## WHAT YOU NEED TO DO
Reproduce the lines word for word, from the line with "Identify the location" to the line with "The image size", including both of those lines. Leave the pictures out.

## ENTRIES SUPPLIED
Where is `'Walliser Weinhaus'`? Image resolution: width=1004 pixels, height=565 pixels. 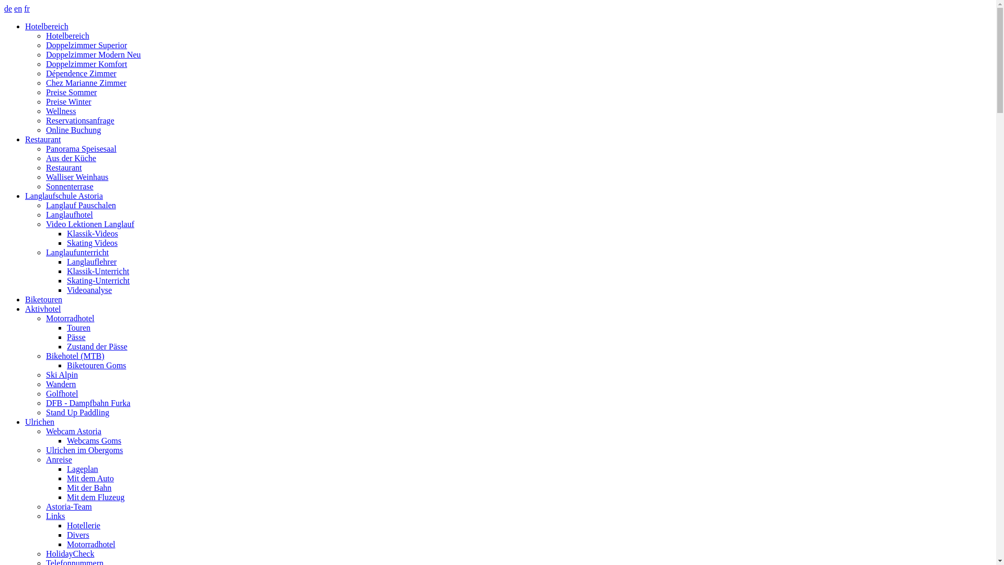
'Walliser Weinhaus' is located at coordinates (45, 176).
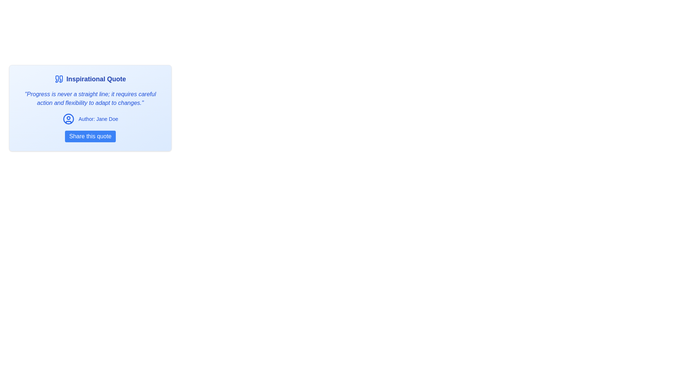  What do you see at coordinates (57, 79) in the screenshot?
I see `decorative SVG graphic element that visually enhances the quotation context by using developer tools` at bounding box center [57, 79].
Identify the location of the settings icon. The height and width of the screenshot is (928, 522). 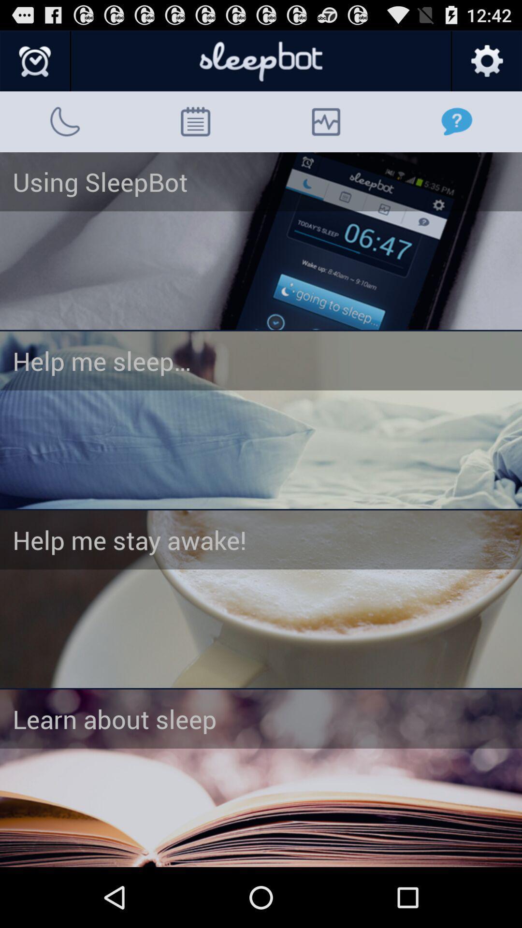
(486, 65).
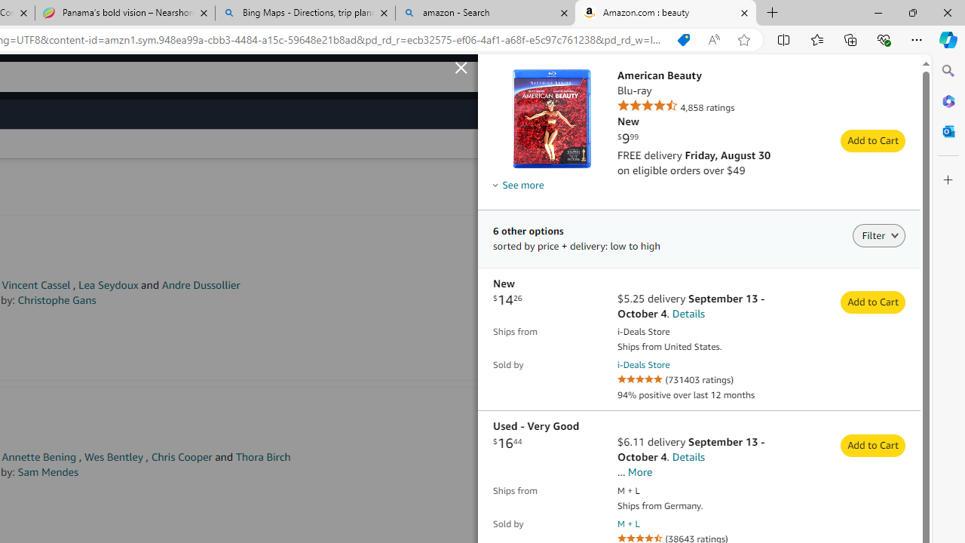 The image size is (965, 543). I want to click on 'Search', so click(948, 71).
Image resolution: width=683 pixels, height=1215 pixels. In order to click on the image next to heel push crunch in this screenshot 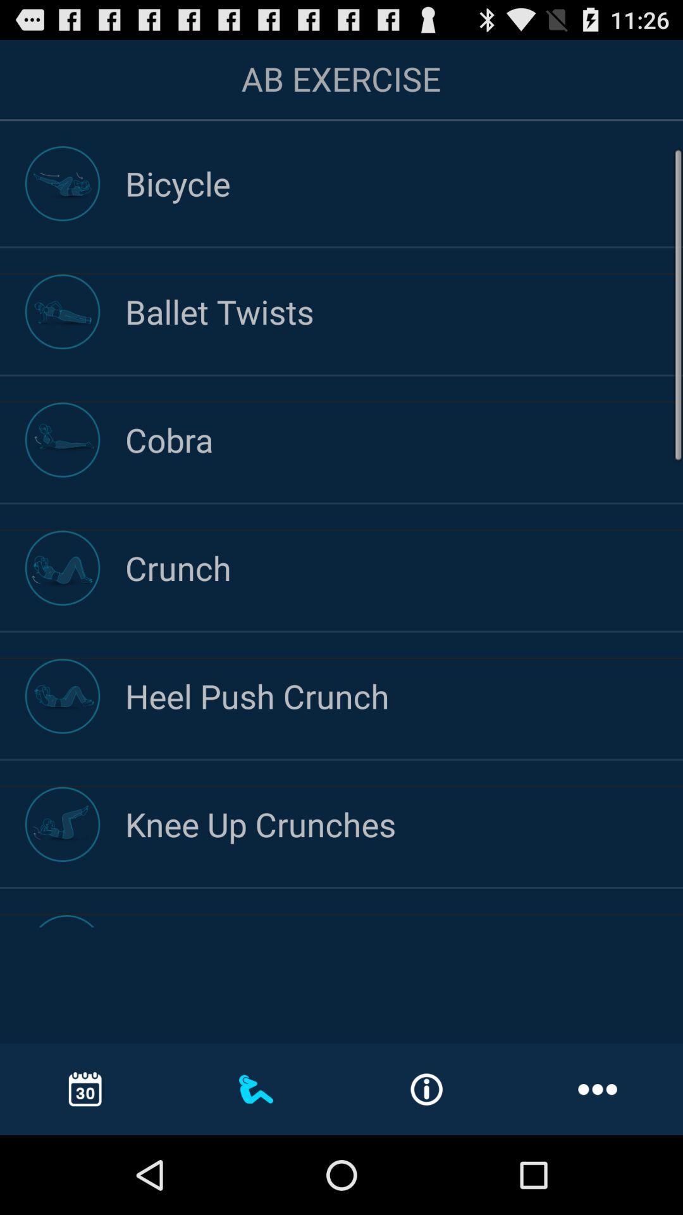, I will do `click(63, 695)`.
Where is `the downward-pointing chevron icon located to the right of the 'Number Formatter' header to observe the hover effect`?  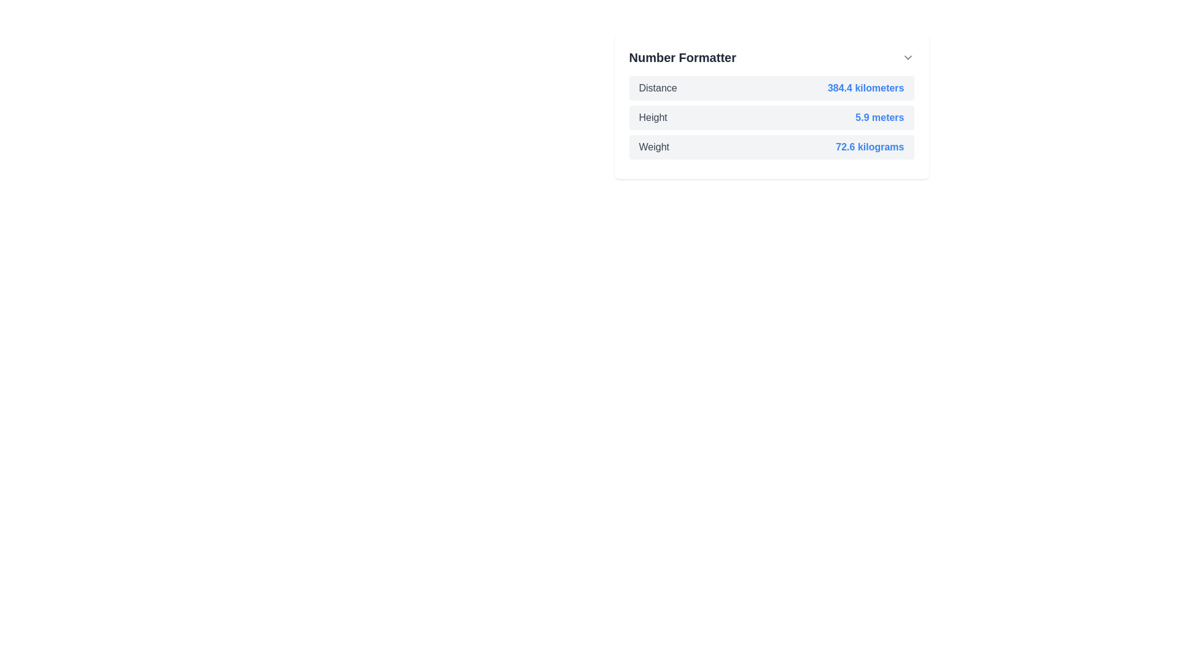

## ANSWER IN FULL
Identify the location of the settings icon. The height and width of the screenshot is (928, 522). 
(486, 65).
 The image size is (965, 543). I want to click on 'Search', so click(948, 71).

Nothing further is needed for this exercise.